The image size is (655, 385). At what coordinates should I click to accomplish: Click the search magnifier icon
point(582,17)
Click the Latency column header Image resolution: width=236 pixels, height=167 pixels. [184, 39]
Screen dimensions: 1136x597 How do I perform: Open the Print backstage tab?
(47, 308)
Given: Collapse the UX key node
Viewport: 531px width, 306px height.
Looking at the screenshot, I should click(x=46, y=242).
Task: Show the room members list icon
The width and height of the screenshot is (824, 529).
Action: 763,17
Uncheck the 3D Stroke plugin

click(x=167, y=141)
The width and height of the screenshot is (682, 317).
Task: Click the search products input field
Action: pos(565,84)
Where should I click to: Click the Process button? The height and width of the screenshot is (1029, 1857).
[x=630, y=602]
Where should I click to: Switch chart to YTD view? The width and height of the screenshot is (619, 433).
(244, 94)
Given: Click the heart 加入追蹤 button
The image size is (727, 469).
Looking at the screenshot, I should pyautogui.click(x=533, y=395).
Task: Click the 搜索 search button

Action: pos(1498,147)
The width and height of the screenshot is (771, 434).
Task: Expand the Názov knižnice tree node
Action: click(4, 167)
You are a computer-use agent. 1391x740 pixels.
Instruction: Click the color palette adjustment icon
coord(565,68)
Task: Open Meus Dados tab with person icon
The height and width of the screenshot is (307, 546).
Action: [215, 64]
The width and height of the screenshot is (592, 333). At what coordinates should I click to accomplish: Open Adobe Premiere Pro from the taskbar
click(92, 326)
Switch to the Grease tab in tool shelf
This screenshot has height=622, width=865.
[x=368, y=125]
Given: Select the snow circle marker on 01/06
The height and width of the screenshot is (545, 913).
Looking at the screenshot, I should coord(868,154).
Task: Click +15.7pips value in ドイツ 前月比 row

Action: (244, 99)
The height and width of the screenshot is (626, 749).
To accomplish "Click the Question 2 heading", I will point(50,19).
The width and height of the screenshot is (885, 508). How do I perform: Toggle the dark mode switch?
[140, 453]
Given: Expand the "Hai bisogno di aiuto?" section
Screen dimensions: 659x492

============================================================

The problem — Substitute "Where do I click to" for "Where should I click to" in the rows from the first line through the line containing "[x=368, y=125]", inclusive, and give those lines again with nothing else changed.

Reply to the exercise —
The image size is (655, 385). At what coordinates should I click to accomplish: Click the search magnifier icon
point(582,17)
Click the Latency column header Image resolution: width=236 pixels, height=167 pixels. [184, 39]
Screen dimensions: 1136x597 How do I perform: Open the Print backstage tab?
(47, 308)
Given: Collapse the UX key node
Viewport: 531px width, 306px height.
Looking at the screenshot, I should click(x=46, y=242).
Task: Show the room members list icon
The width and height of the screenshot is (824, 529).
Action: 763,17
Uncheck the 3D Stroke plugin

click(x=167, y=141)
The width and height of the screenshot is (682, 317).
Task: Click the search products input field
Action: pos(565,84)
Where do I click to: Click the Process button? The height and width of the screenshot is (1029, 1857).
[x=630, y=602]
Where do I click to: Switch chart to YTD view? The width and height of the screenshot is (619, 433).
(244, 94)
Given: Click the heart 加入追蹤 button
The image size is (727, 469).
Looking at the screenshot, I should pyautogui.click(x=533, y=395).
Task: Click the 搜索 search button

Action: pos(1498,147)
The width and height of the screenshot is (771, 434).
Task: Expand the Názov knižnice tree node
Action: click(4, 167)
You are a computer-use agent. 1391x740 pixels.
Instruction: Click the color palette adjustment icon
coord(565,68)
Task: Open Meus Dados tab with person icon
The height and width of the screenshot is (307, 546).
Action: [215, 64]
The width and height of the screenshot is (592, 333). At what coordinates should I click to accomplish: Open Adobe Premiere Pro from the taskbar
click(92, 326)
Switch to the Grease tab in tool shelf
This screenshot has height=622, width=865.
[x=368, y=125]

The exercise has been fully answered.